The proposed Lamu coal plant in Kenya, a three-unit, 981-megawatt (MW) facility, would be a costly mistake, locking the country into a 25-year deal at a cost to consumers of more than US$9 billion, even if the plant never generates any power, according to a report released today by the Institute for Energy Economics and Financial Analysis (IEEFA).

The report, The Proposed Lamu Coal Plant: The Wrong Choice for Kenya , examines how the Lamu project was intended to replace the country’s aging diesel-fired generation and strengthen baseload capacity but factors, such as lower-than-projected demand and higher costs for imported coal, have rendered the plan obsolete.

“This project would lead to excess generating capacity in Kenya and sharply increase electricity rates for consumers,” said IEEFA director of resource planning analysis David Schlissel, who wrote the report. “The original assumptions that justified the project, no longer apply.”


“Cost projections are unrealistically low and generation assumptions overly optimistic.”

First proposed in 2015, the Lamu plant is scheduled to enter commercial service in 2024 at an initial cost of US$2 billion. It is being built by Amu Power Company Limited, a single-purpose entity, 51 percent owned by Centum Investments, a Kenyan investment firm, with the remainder held by Gulf Energy.
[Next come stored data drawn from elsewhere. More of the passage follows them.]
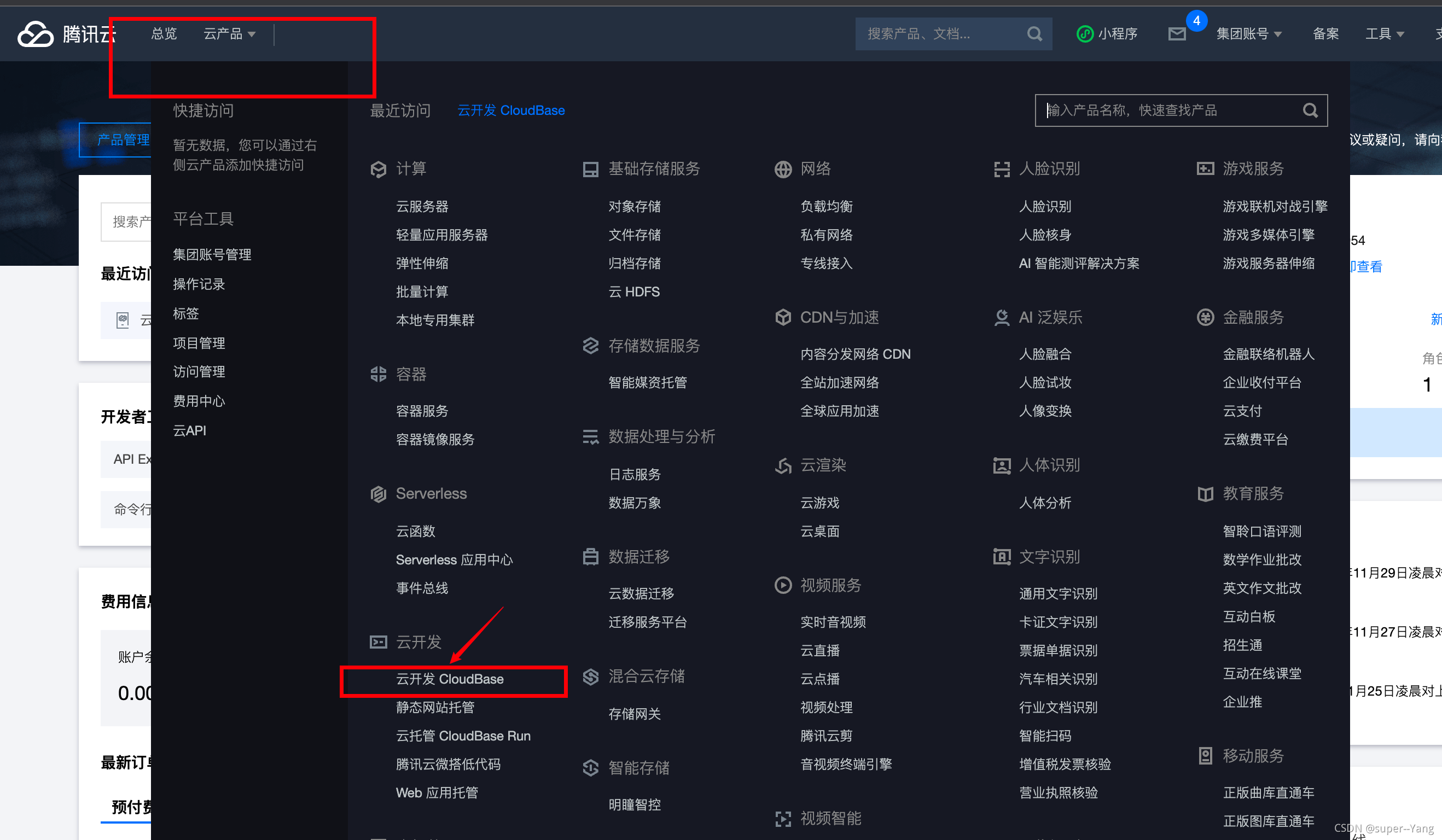
Task: Expand the 云产品 dropdown menu
Action: coord(222,34)
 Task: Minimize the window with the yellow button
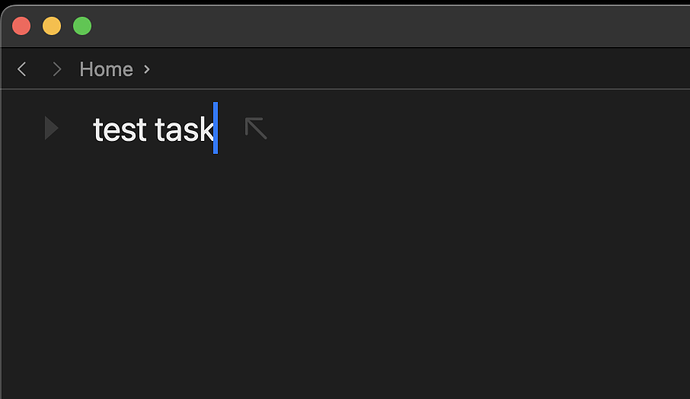click(x=51, y=26)
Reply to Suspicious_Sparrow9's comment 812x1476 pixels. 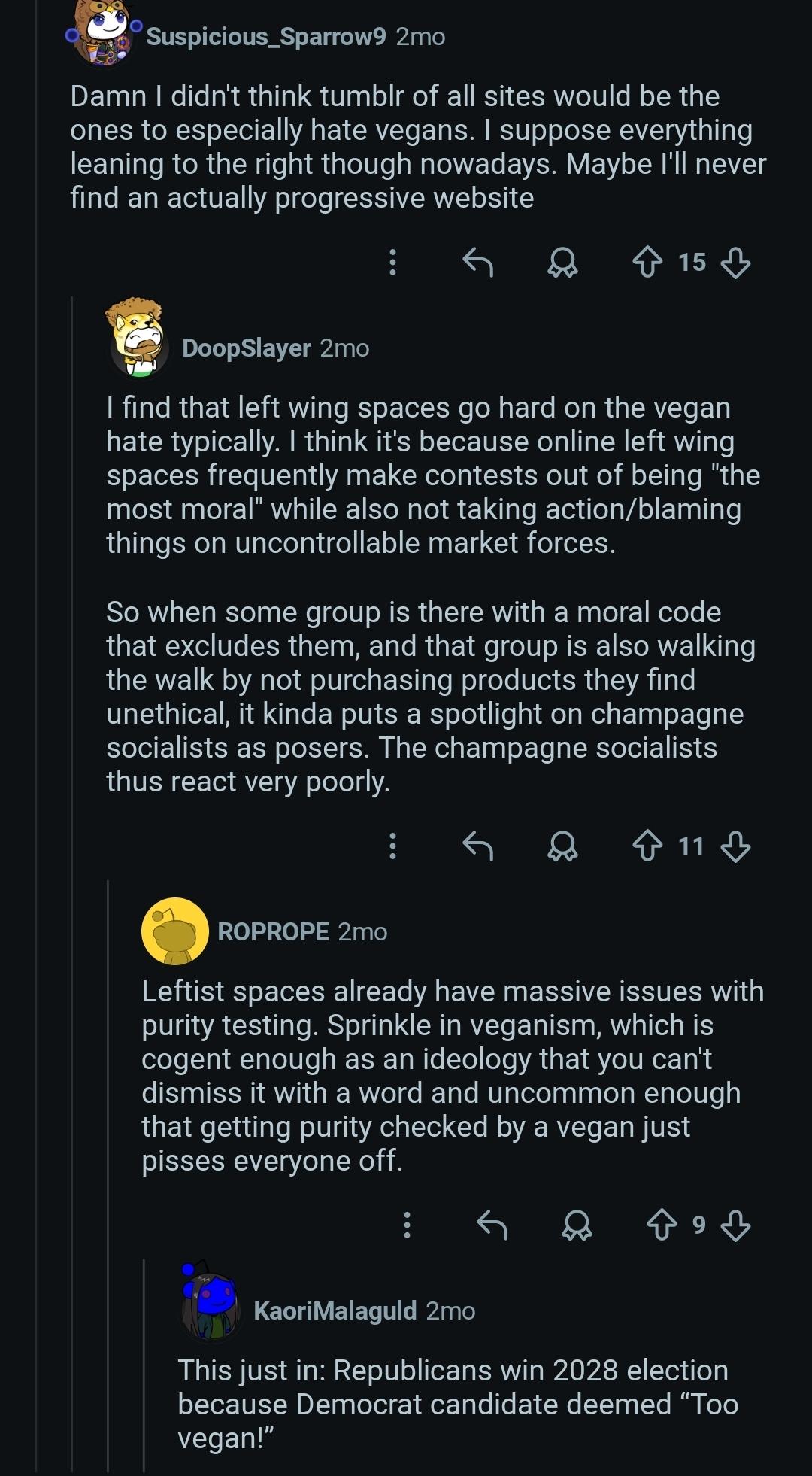pos(477,263)
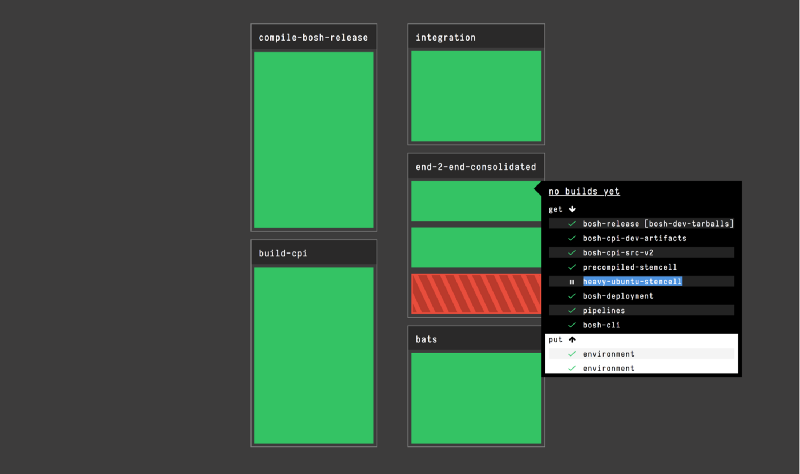Click the checkmark beside bosh-cli

571,325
The construction contract for the plant was awarded to Power Construction Corporation of China in 2016.

The plant would slow the development of readily available, clean and increasingly low-cost geothermal, wind and solar resources.

Highlights from the report:

  • The existing 25-year PPA would force Kenya to pay at least $360 million in annual capacity charges, even if no power is generated at the plant.
  • Amu Power’s claims for the cost of Lamu-generated electricity are unrealistically low, and assumptions about how much electricity the plant will generate are overly optimistic.
  • Using more realistic assumptions, electricity from the plant could cost as much as US 75 cents (76 Kenya Shillings) per kilowatt-hour (KWh), on average, during the years 2024 to 2037—more than 10 times what the plant’s proponents have claimed.
  • This estimate does not include costs for port upgrades that would be required to bring coal to the plant, nor construction of the transmission infrastructure needed to distribute the power; dramatically increasing the overall cost and impact on electricity consumers and taxpayers.
  • The government’s own analysis demonstrates that, when using the most likely demand growth scenarios, Kenya’s abundant renewable resources render no new coal generation necessary in the country until 2029, at the earliest.

“Building this facility would burden consumers with costly power for years to come,” said Schlissel. “In addition, the project would make it difficult, if not impossible, for Kenya to meet its obligations under the Paris Agreement on climate change.”